Exercise goal =>
Look through the records below for the line holding "How do I perform: Click the Test_SVN_Repository". Write it out exactly, with each following line through the line holding "This screenshot has width=840, height=556.".

Material for this exercise START

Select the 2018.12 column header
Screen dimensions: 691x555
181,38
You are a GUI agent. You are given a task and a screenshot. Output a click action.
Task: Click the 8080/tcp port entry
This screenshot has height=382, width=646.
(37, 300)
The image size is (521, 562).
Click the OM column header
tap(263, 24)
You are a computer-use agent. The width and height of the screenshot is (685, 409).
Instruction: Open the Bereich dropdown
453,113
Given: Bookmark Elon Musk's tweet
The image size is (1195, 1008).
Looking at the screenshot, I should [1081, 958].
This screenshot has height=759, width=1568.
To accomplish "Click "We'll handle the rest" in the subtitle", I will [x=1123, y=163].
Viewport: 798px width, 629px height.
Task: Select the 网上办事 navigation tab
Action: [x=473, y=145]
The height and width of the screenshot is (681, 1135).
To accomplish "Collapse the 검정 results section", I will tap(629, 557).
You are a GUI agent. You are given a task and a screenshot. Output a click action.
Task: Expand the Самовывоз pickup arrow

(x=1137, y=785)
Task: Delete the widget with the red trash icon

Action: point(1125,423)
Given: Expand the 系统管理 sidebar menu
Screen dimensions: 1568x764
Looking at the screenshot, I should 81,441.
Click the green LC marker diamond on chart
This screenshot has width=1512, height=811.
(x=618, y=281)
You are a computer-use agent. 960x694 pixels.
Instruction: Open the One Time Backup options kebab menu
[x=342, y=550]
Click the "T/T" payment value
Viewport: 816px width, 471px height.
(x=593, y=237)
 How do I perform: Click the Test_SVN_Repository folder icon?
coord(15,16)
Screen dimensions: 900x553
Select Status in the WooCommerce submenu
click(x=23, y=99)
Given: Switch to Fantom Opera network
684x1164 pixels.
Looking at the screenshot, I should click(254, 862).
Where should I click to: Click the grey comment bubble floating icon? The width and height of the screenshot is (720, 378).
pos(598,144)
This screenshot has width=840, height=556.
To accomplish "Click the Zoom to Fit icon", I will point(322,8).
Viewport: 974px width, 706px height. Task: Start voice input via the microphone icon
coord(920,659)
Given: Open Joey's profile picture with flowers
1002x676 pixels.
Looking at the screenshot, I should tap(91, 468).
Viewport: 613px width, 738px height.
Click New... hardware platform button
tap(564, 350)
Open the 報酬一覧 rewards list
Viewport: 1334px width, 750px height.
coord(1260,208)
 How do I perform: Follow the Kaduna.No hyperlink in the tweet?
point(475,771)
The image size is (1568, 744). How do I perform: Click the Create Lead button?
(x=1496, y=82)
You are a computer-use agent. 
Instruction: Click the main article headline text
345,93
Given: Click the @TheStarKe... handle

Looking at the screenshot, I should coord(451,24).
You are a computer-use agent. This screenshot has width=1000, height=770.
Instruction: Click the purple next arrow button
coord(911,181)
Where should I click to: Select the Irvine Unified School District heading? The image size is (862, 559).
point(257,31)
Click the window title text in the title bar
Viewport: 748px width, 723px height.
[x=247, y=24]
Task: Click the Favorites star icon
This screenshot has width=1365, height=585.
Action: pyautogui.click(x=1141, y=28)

Material for this exercise END

Response box =>
 How do I perform: Click the Test_SVN_Repository folder icon?
coord(15,16)
Screen dimensions: 900x553
Select Status in the WooCommerce submenu
click(x=23, y=99)
Given: Switch to Fantom Opera network
684x1164 pixels.
Looking at the screenshot, I should click(254, 862).
Where should I click to: Click the grey comment bubble floating icon? The width and height of the screenshot is (720, 378).
pos(598,144)
This screenshot has width=840, height=556.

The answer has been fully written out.